#### [REQUIRED WORK]
Give the total of lines holding the word "computer" in the records below, and nothing else.

** INFORMATION GIVEN follows **

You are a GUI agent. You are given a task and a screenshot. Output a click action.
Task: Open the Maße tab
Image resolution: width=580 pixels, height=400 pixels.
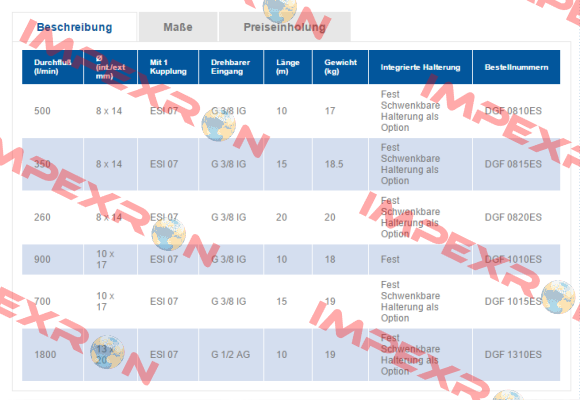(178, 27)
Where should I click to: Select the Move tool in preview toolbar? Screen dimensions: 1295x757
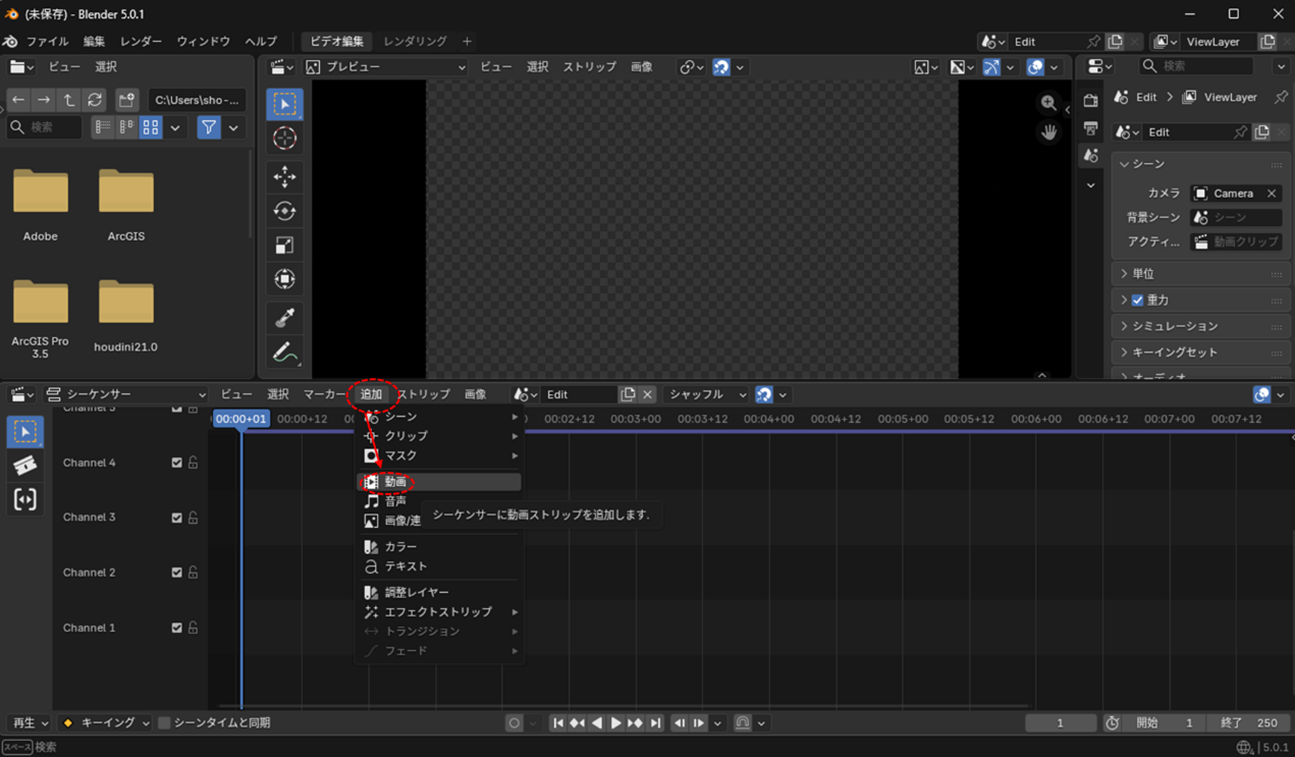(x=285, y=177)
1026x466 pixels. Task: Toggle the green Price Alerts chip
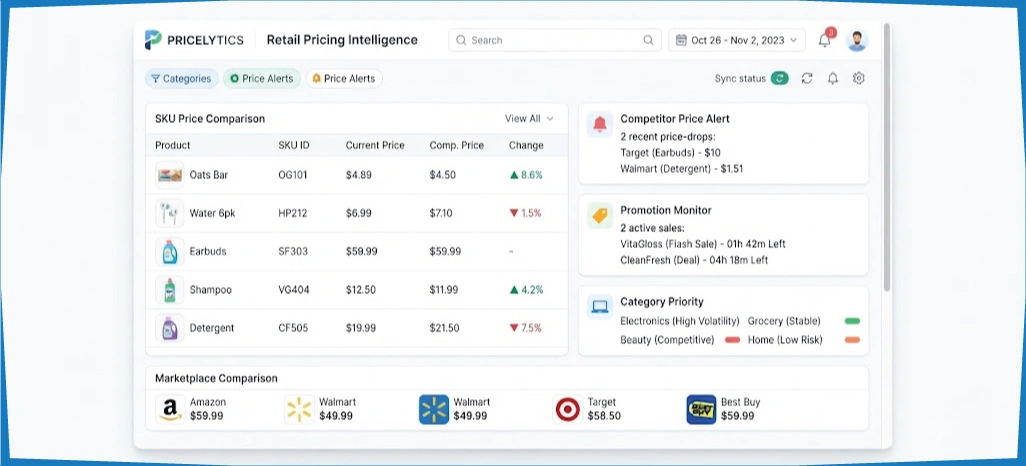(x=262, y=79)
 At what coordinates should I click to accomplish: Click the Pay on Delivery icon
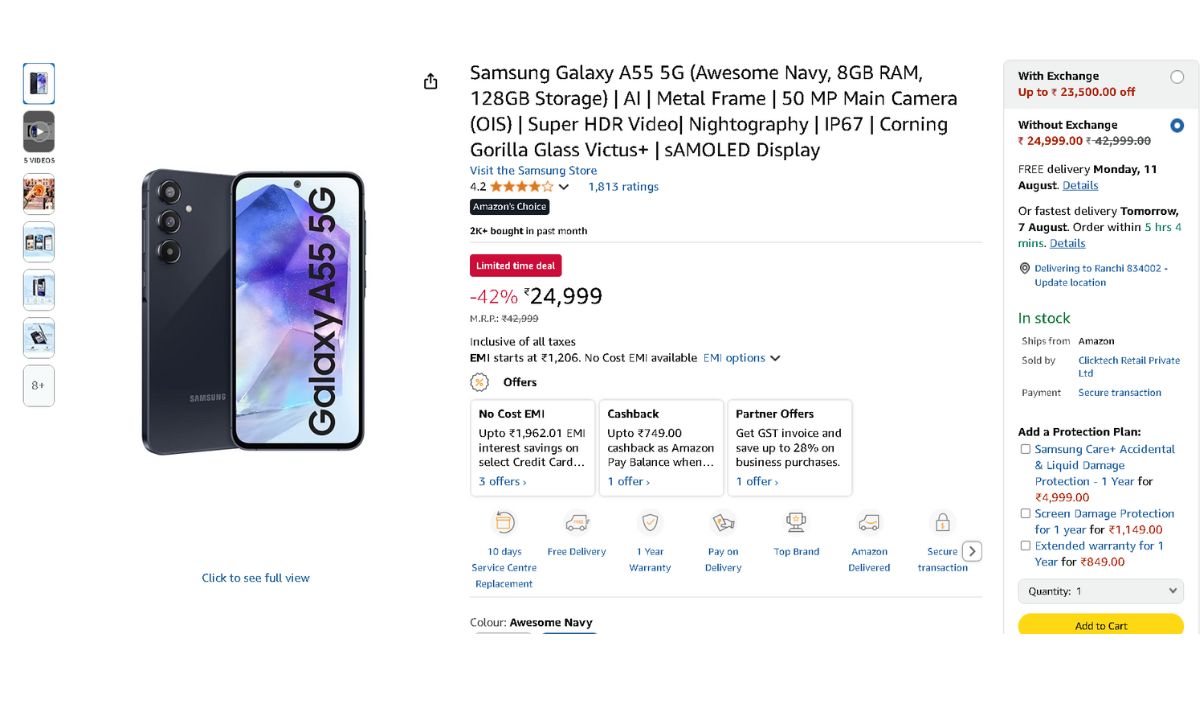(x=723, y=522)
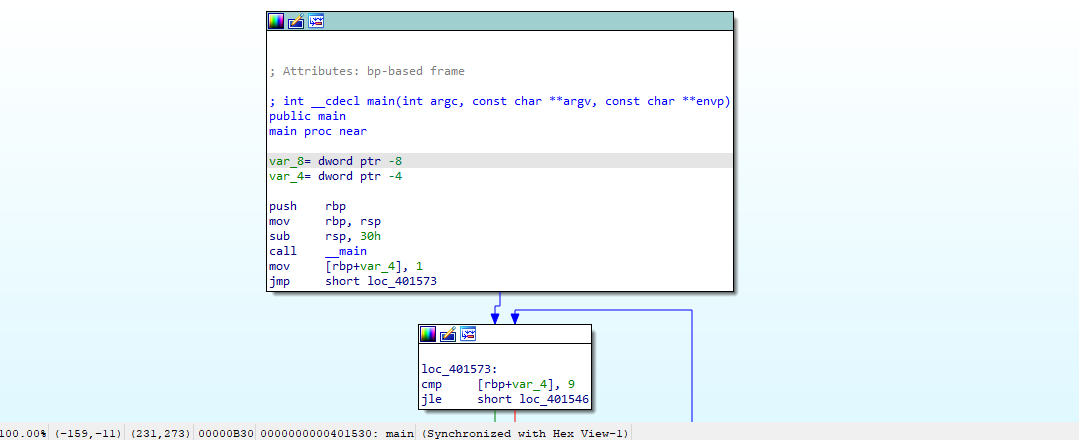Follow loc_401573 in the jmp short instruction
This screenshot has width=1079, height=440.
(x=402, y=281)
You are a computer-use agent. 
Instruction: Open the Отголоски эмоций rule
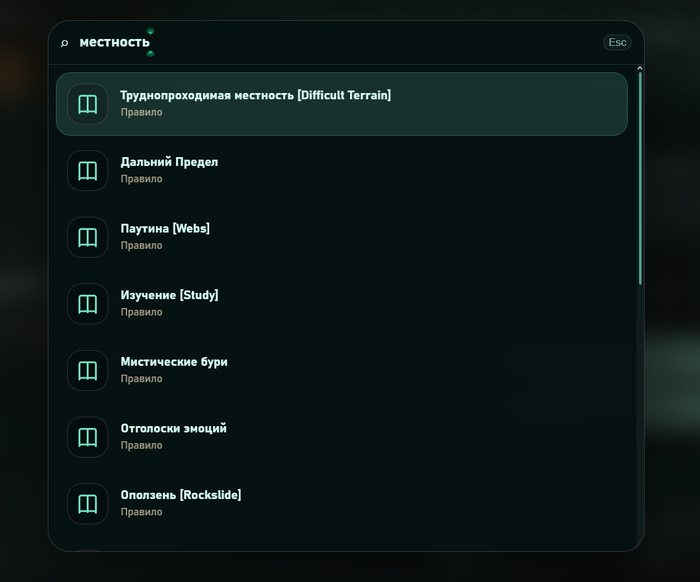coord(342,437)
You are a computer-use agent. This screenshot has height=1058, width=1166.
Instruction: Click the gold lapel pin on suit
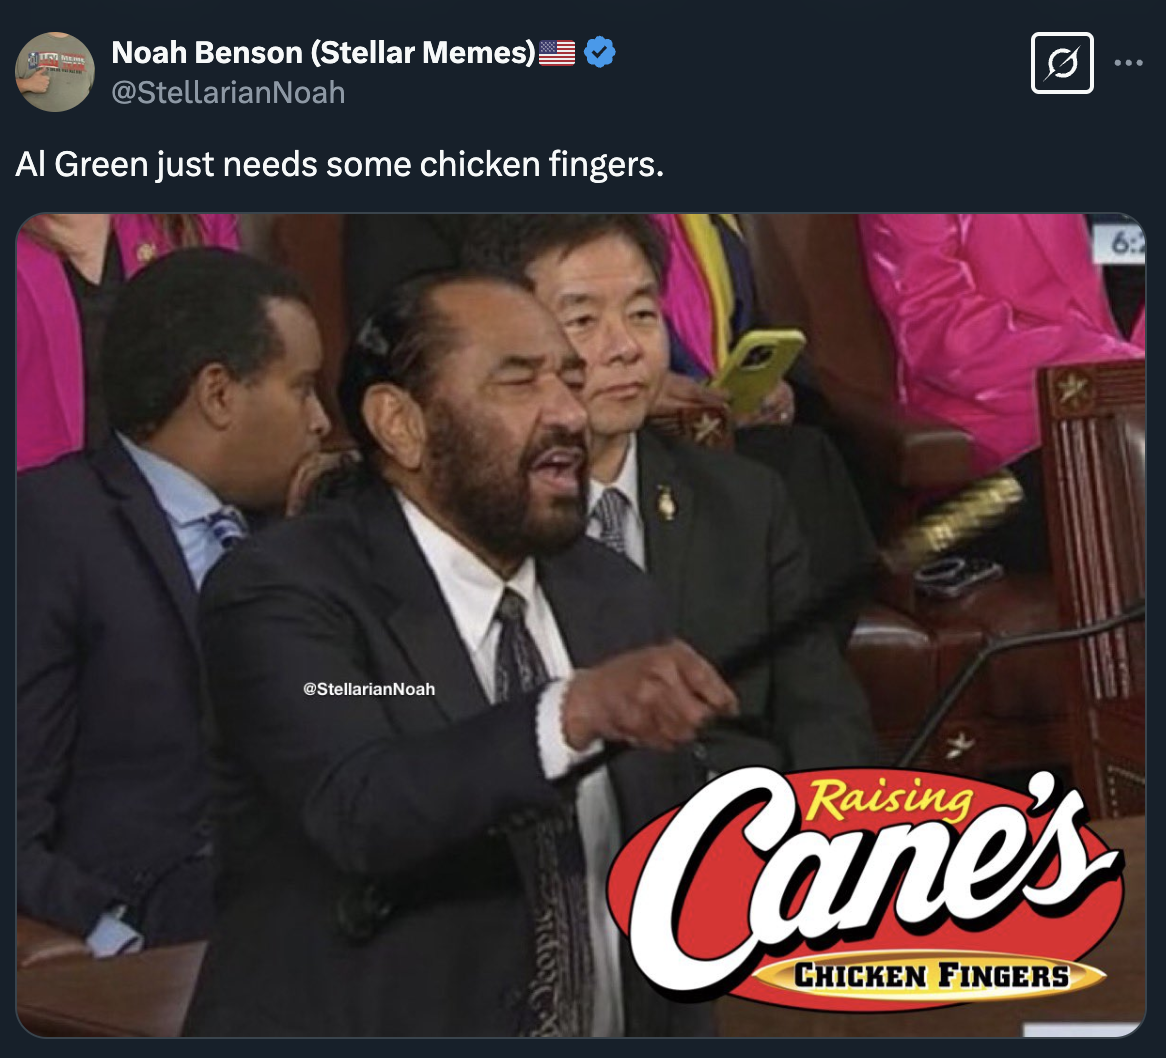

** End of INFORMATION GIVEN **

#### [SOLUTION TO THE EXERCISE]
2